───── SOURCE TEXT

How to compare these strings in python?

Question

I have the following string:

1679.2235398,-1555.40390834,-1140.07728186,-1999.85500108

and I'm using a steganography technique to store it in an image. Now when I retrieve it back out of the image, sometimes I got it back in a complete form and I have no issue with that. Where in other occasions, the retrieved data are not fully retrieved (due to a modification/alteration being occurred on the image), so the result something look like this:

1679.2235398,-1555.I8\xf3\x1cj~\x9bc\x13\xac\x9e8I>[a\xfdV#\x1c\xe1\xea\xa0\x8ah\x02\xed\xd1\x1c\x84\x96\xe2\xfbk*8'l

Notice that, only "1679.2235398,-1555." are correctly retrieved, while the rest is where the modification has been occurred. Now, how do I compute (in percentage) how much I successfully retrieved? Since the length is not the same, I can't do a character by character comparison , it seems that I need to slice or convert the modified data into some other form to match the length of the original data.

──────────

[GIVEN EXERCISE] Please copy the Python string-comparison thread word for word. The records have no connection to the Python thread.

───── RECORDED INFORMATION

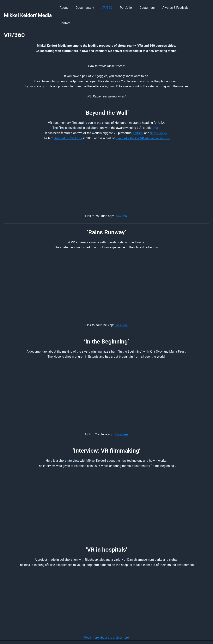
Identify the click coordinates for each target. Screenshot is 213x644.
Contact (200, 8)
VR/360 (112, 8)
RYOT (156, 112)
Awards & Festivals (176, 8)
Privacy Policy (134, 634)
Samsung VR (159, 118)
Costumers (149, 8)
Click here (121, 200)
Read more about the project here (106, 622)
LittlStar (138, 118)
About (72, 8)
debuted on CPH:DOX (67, 122)
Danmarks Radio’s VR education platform (143, 122)
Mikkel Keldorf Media (28, 8)
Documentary (92, 8)
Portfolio (130, 8)
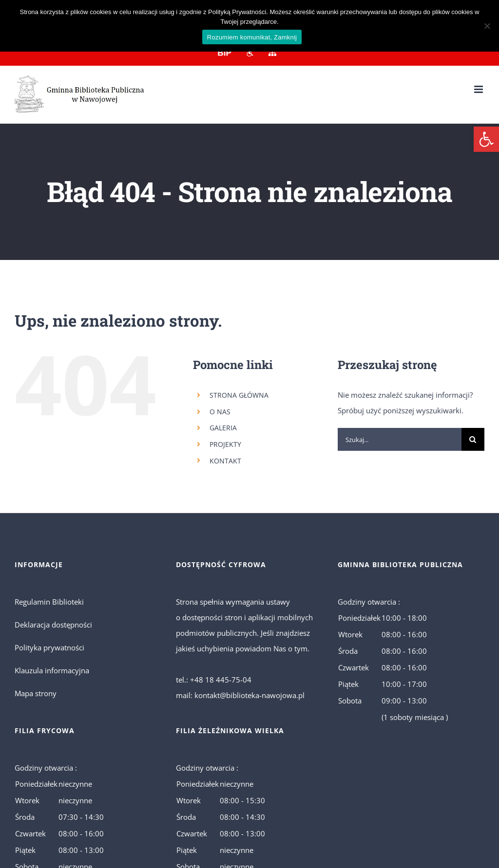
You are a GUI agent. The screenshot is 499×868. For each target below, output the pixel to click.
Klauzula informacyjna (52, 670)
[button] (486, 139)
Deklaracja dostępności (53, 625)
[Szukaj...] (400, 439)
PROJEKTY (225, 444)
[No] (487, 26)
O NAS (220, 411)
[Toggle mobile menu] (479, 89)
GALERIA (223, 427)
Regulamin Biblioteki (49, 602)
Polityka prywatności (49, 647)
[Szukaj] (473, 439)
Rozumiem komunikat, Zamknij (252, 37)
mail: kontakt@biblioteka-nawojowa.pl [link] (240, 695)
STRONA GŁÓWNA (239, 395)
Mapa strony (36, 693)
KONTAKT (225, 461)
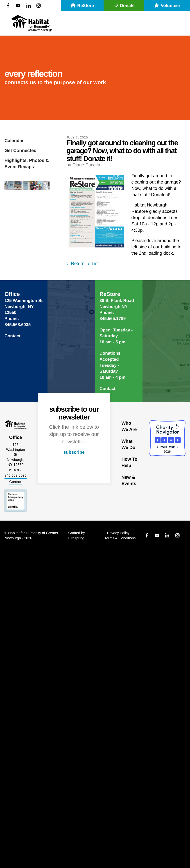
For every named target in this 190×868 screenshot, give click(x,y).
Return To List (84, 264)
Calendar (14, 141)
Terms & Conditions (120, 538)
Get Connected (20, 151)
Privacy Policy (118, 533)
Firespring (76, 538)
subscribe (74, 452)
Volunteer (167, 6)
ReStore (82, 6)
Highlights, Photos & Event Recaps (27, 164)
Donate (124, 6)
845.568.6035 (15, 475)
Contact (12, 336)
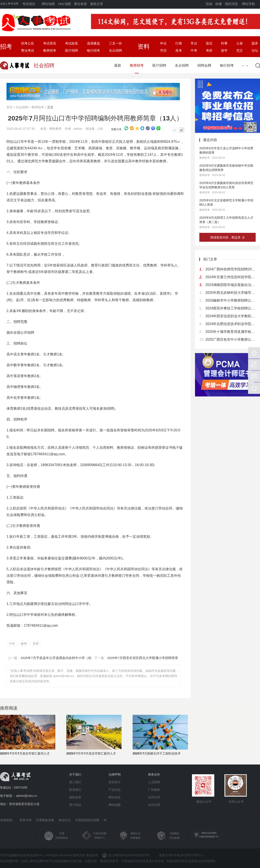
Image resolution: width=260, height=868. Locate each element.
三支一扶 (115, 43)
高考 (178, 50)
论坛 (255, 50)
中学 (12, 644)
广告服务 (154, 789)
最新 (117, 65)
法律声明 (115, 774)
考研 (209, 50)
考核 (108, 536)
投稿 (209, 4)
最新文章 (97, 4)
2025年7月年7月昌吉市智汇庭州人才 (25, 753)
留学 (224, 50)
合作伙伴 (154, 797)
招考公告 (27, 43)
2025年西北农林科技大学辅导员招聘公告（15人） (230, 292)
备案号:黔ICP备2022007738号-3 (181, 855)
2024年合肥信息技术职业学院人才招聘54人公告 (230, 324)
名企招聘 (115, 50)
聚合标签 (80, 4)
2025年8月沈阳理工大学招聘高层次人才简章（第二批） (226, 220)
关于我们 (75, 774)
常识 (194, 43)
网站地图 (48, 4)
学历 (163, 50)
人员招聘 (154, 782)
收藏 (219, 4)
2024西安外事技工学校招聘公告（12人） (230, 308)
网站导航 (249, 4)
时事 (224, 43)
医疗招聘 (71, 50)
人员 (58, 447)
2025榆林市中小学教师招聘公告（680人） (230, 300)
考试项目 (29, 4)
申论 (163, 43)
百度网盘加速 (45, 820)
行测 (178, 43)
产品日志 (115, 789)
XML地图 (64, 4)
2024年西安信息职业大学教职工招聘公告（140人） (230, 316)
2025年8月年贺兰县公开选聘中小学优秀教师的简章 (226, 150)
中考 (194, 50)
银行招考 (93, 50)
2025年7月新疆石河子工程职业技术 (156, 753)
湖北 (28, 161)
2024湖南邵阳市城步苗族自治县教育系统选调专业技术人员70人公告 (230, 285)
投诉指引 (115, 782)
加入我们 (75, 782)
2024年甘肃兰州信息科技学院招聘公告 (230, 277)
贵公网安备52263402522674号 (126, 855)
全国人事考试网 (9, 3)
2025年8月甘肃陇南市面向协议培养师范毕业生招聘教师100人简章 (226, 185)
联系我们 (75, 789)
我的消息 (231, 4)
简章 (36, 644)
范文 (239, 50)
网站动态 (115, 797)
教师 (24, 644)
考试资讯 (49, 43)
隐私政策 (75, 797)
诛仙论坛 (65, 820)
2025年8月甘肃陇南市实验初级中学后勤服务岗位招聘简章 (226, 167)
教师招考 (49, 50)
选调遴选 (93, 43)
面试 (209, 43)
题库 (255, 43)
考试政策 (71, 43)
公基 (239, 43)
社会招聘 (22, 107)
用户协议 (75, 805)
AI (105, 820)
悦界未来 (26, 820)
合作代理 (154, 805)
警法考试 (27, 50)
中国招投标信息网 (87, 820)
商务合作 (154, 774)
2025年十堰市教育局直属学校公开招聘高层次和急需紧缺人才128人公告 (230, 332)
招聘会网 (204, 65)
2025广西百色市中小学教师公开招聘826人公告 (230, 339)
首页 (9, 107)
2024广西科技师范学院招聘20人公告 (230, 269)
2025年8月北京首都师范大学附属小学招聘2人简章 (226, 202)
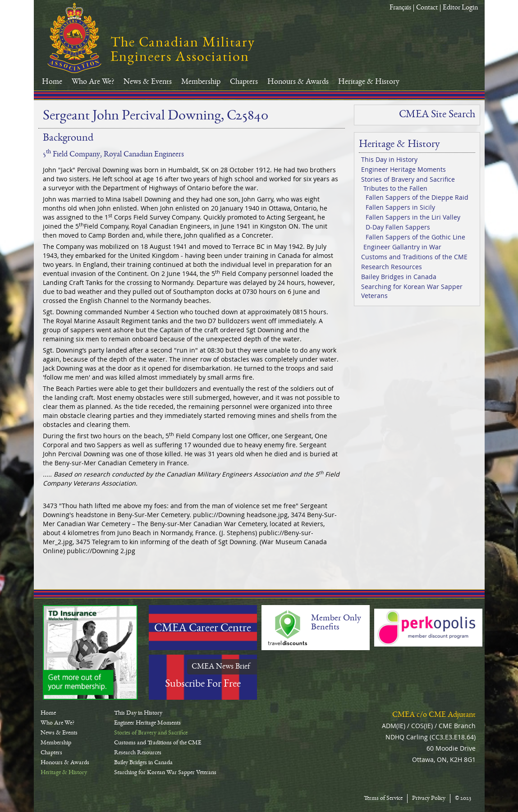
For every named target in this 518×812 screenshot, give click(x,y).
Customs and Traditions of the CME (414, 257)
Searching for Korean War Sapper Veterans (412, 291)
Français (400, 8)
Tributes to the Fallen (395, 188)
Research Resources (391, 266)
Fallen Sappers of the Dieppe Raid (417, 197)
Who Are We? (93, 82)
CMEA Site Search (437, 115)
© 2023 (463, 798)
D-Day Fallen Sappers (398, 227)
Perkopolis (428, 628)
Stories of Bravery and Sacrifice (408, 179)
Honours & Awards (298, 82)
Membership (201, 82)
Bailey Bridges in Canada (399, 276)
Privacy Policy (429, 798)
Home (52, 82)
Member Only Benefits (336, 623)
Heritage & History (369, 82)
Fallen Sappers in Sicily (400, 207)
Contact (427, 8)
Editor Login (460, 8)
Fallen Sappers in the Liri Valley (413, 217)
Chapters (244, 82)
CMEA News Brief (221, 667)
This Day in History (389, 159)
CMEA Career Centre (202, 629)
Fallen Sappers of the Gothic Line (415, 237)
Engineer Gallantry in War (402, 247)
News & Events (147, 82)
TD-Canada (90, 652)
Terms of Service (383, 798)
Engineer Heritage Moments (403, 169)
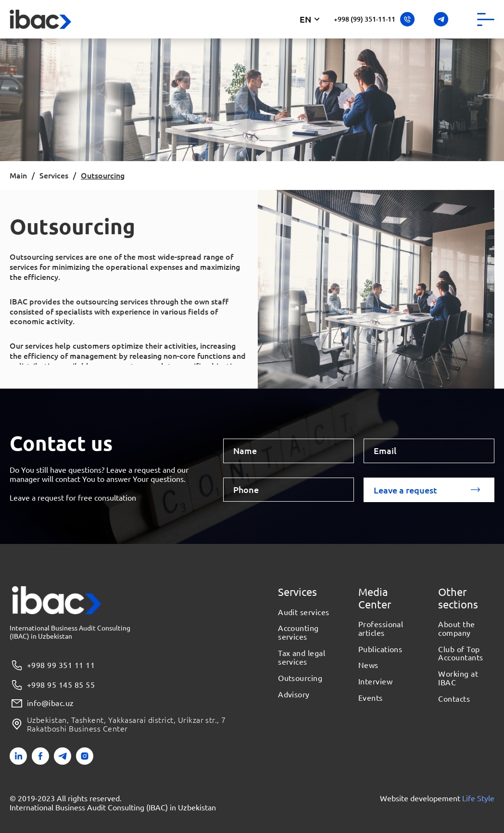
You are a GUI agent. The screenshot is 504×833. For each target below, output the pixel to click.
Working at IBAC (458, 678)
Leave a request (405, 490)
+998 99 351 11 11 (52, 665)
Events (370, 698)
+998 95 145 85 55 (52, 685)
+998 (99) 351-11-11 (374, 19)
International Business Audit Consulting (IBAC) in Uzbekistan (113, 807)
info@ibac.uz (42, 703)
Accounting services (298, 632)
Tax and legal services (302, 657)
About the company (456, 629)
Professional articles (381, 629)
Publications (380, 649)
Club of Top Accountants (460, 654)
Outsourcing (300, 678)
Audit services (303, 612)
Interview (375, 682)
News (368, 665)
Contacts (454, 699)
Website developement (437, 798)
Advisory (294, 694)
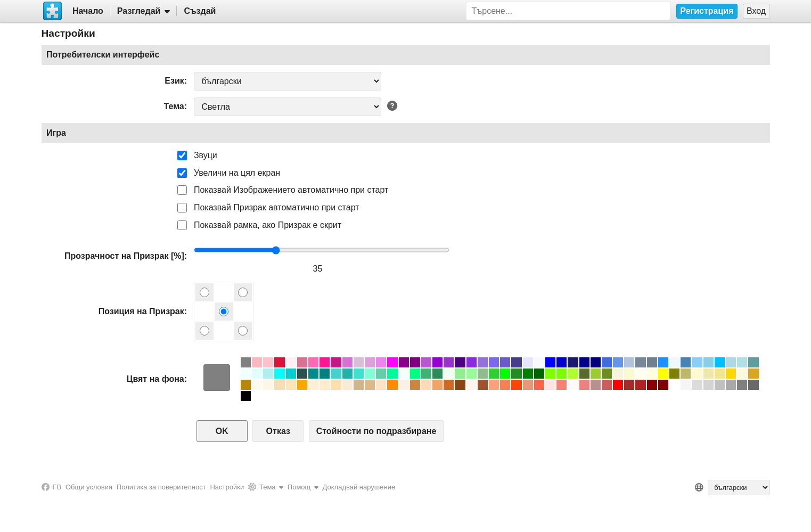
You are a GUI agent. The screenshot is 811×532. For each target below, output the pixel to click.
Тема (174, 106)
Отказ (278, 431)
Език (174, 80)
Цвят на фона (155, 379)
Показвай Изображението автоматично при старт (291, 190)
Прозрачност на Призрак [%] (124, 256)
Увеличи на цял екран (237, 173)
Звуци (206, 155)
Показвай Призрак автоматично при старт (276, 207)
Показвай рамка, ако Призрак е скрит (267, 225)
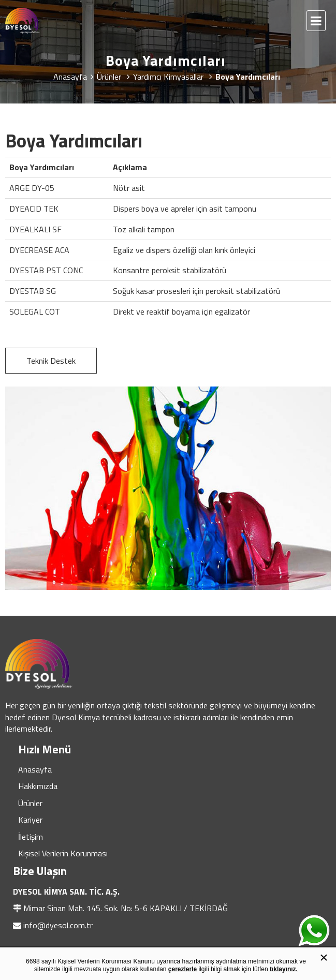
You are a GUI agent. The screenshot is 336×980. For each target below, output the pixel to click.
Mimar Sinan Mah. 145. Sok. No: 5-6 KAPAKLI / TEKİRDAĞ (125, 908)
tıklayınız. (284, 969)
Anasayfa (35, 769)
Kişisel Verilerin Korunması (63, 853)
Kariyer (30, 820)
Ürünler (30, 803)
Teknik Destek (51, 361)
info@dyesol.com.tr (58, 925)
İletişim (31, 837)
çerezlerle (182, 969)
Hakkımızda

──────────

[RESPONSE TO THIS EXERCISE]
How to compare these strings in python?

Question

I have the following string:

1679.2235398,-1555.40390834,-1140.07728186,-1999.85500108

and I'm using a steganography technique to store it in an image. Now when I retrieve it back out of the image, sometimes I got it back in a complete form and I have no issue with that. Where in other occasions, the retrieved data are not fully retrieved (due to a modification/alteration being occurred on the image), so the result something look like this:

1679.2235398,-1555.I8\xf3\x1cj~\x9bc\x13\xac\x9e8I>[a\xfdV#\x1c\xe1\xea\xa0\x8ah\x02\xed\xd1\x1c\x84\x96\xe2\xfbk*8'l

Notice that, only "1679.2235398,-1555." are correctly retrieved, while the rest is where the modification has been occurred. Now, how do I compute (in percentage) how much I successfully retrieved? Since the length is not the same, I can't do a character by character comparison , it seems that I need to slice or convert the modified data into some other form to match the length of the original data.